| What is being asked |
Identify every line in the records that contains the string "Task", and copy each of those lines in full.

--- Start of Information supplied ---

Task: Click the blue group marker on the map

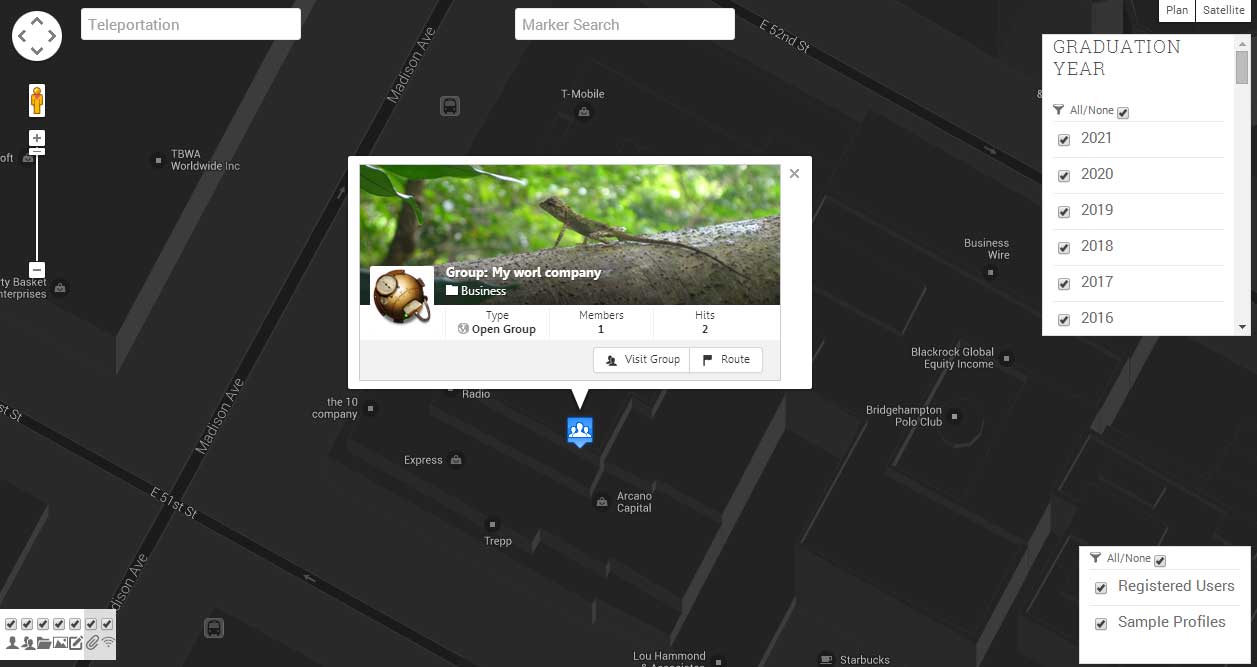Action: tap(580, 431)
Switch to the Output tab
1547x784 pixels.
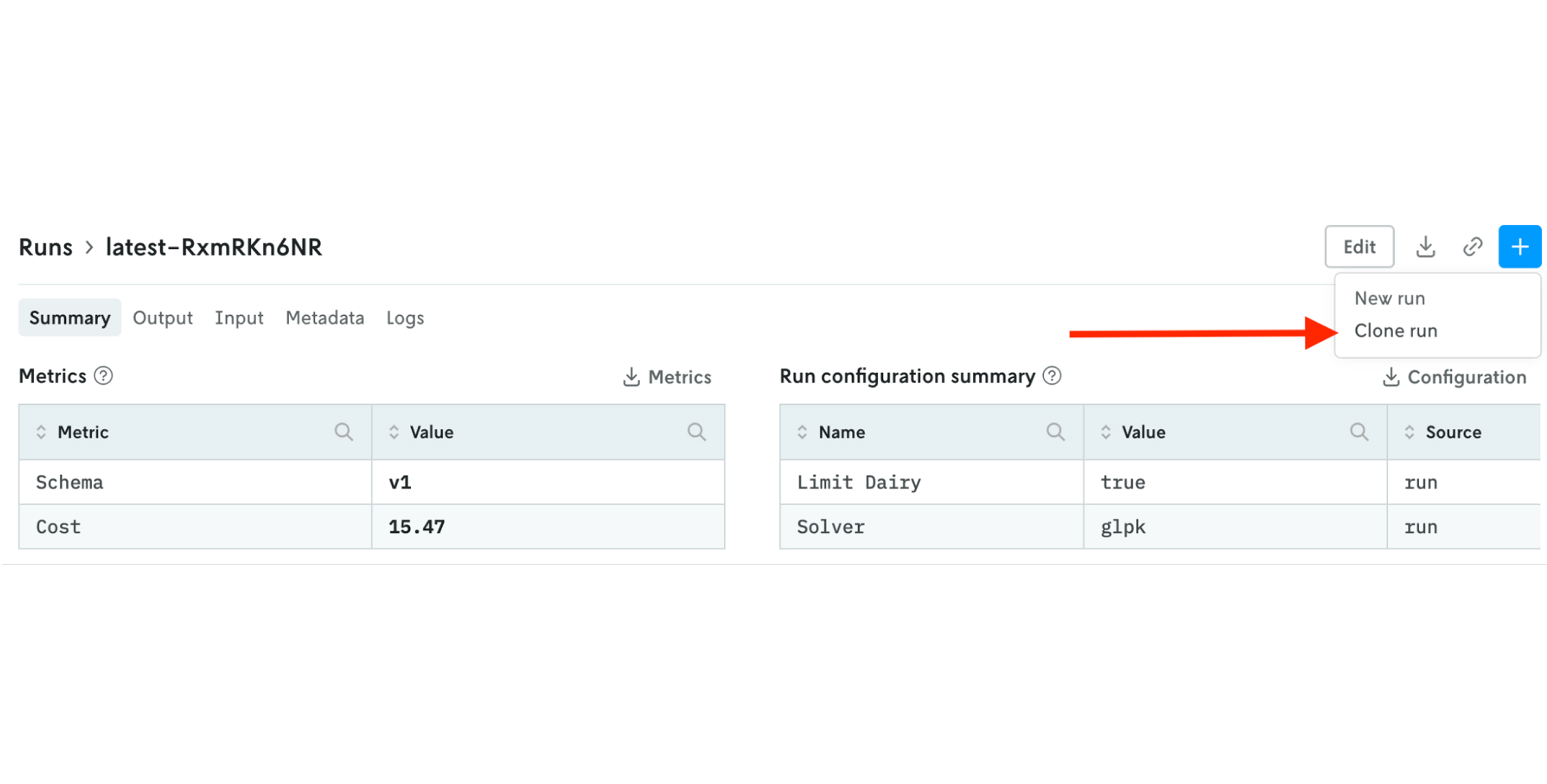coord(162,318)
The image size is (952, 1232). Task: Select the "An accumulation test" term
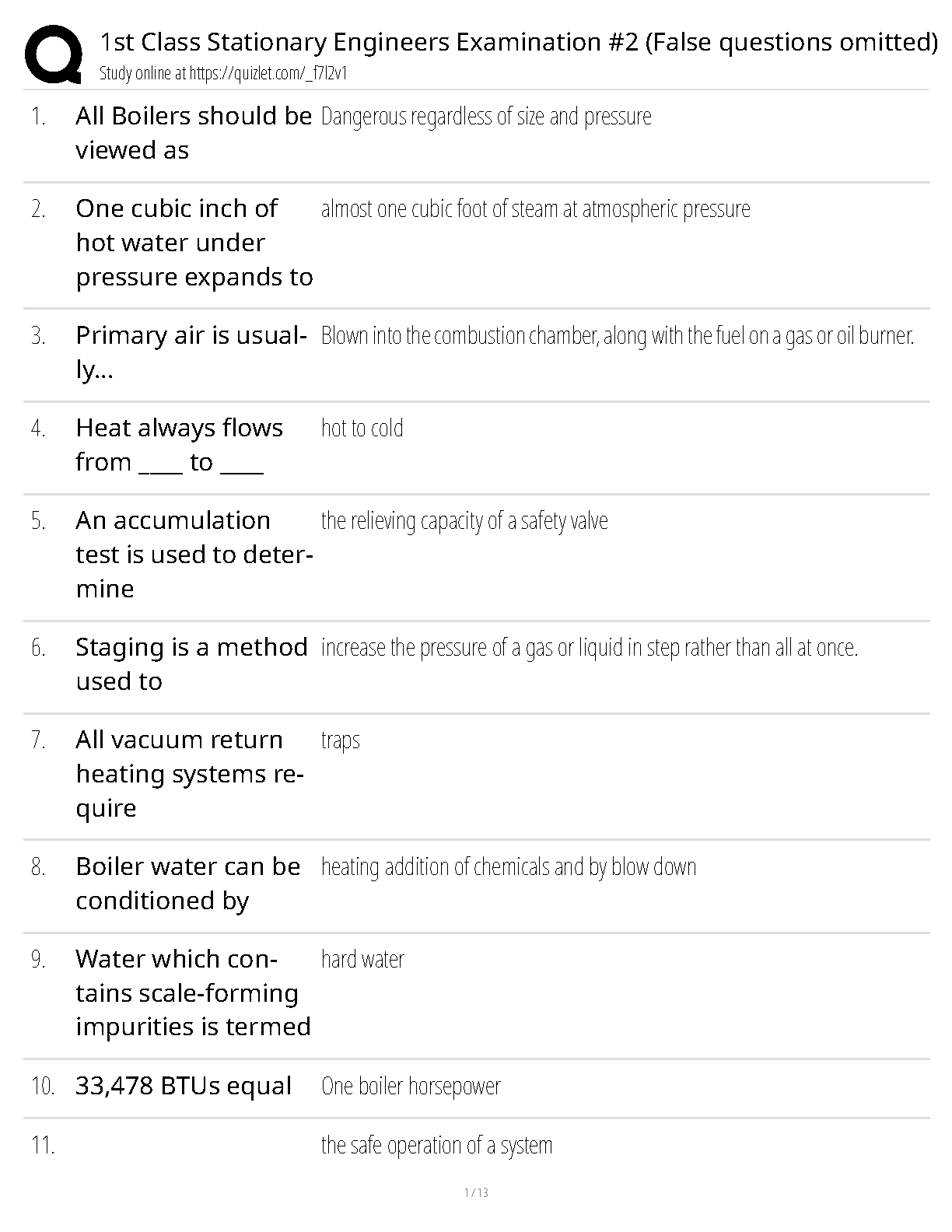click(x=194, y=554)
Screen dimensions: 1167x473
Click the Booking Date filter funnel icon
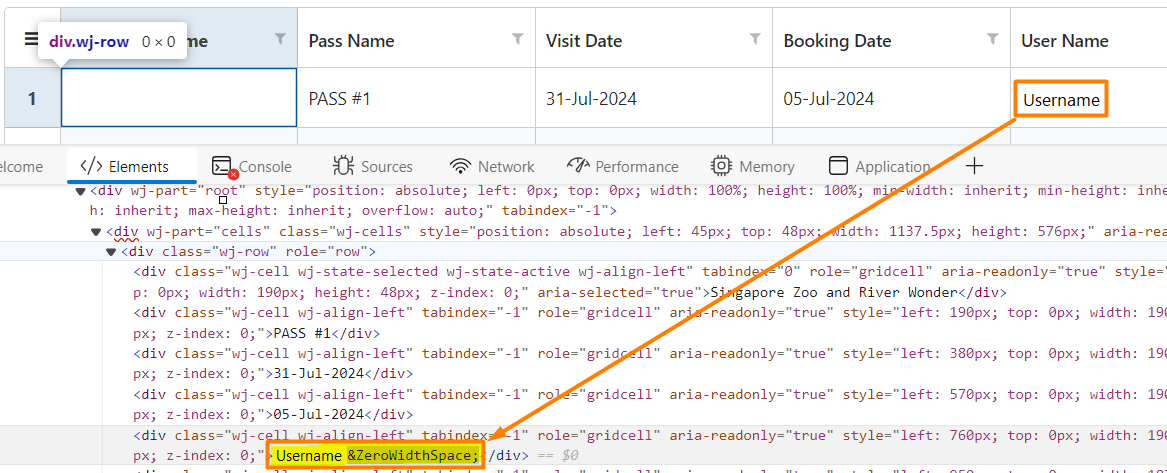[992, 39]
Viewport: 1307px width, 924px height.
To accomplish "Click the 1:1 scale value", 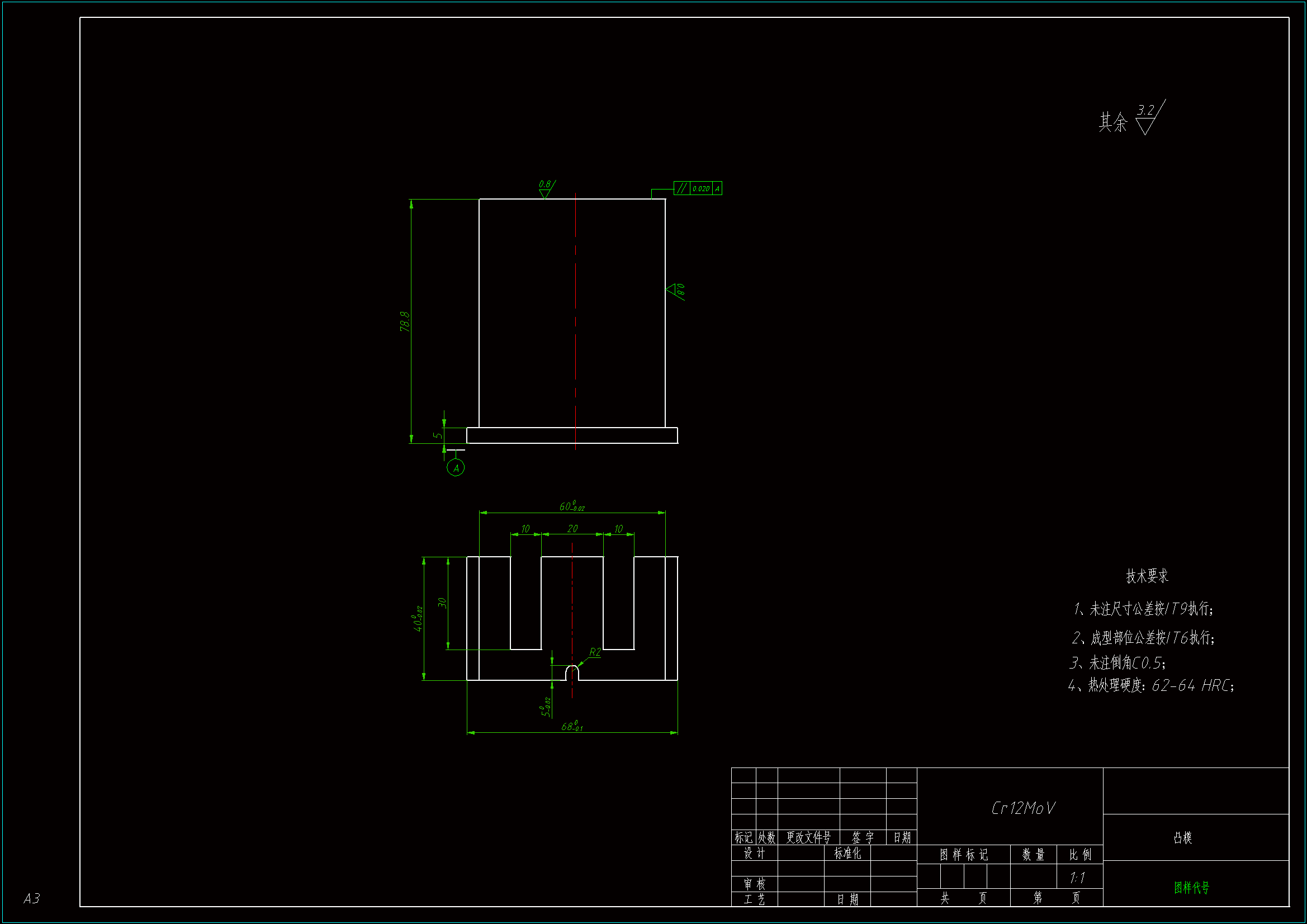I will [x=1077, y=878].
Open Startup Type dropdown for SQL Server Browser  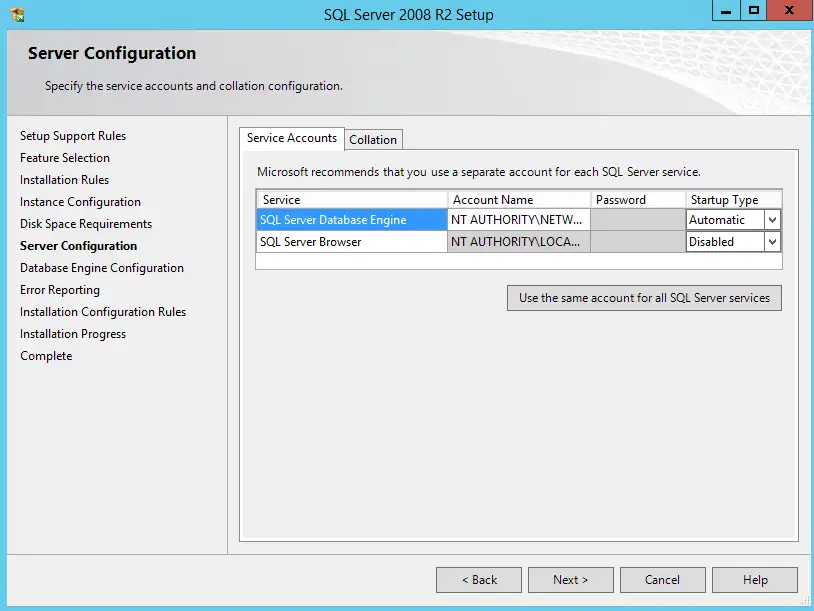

--- End of Information supplied ---

| Result |
Task: Click the blue group marker on the map
The image size is (952, 1232). Task: Select the "An accumulation test" term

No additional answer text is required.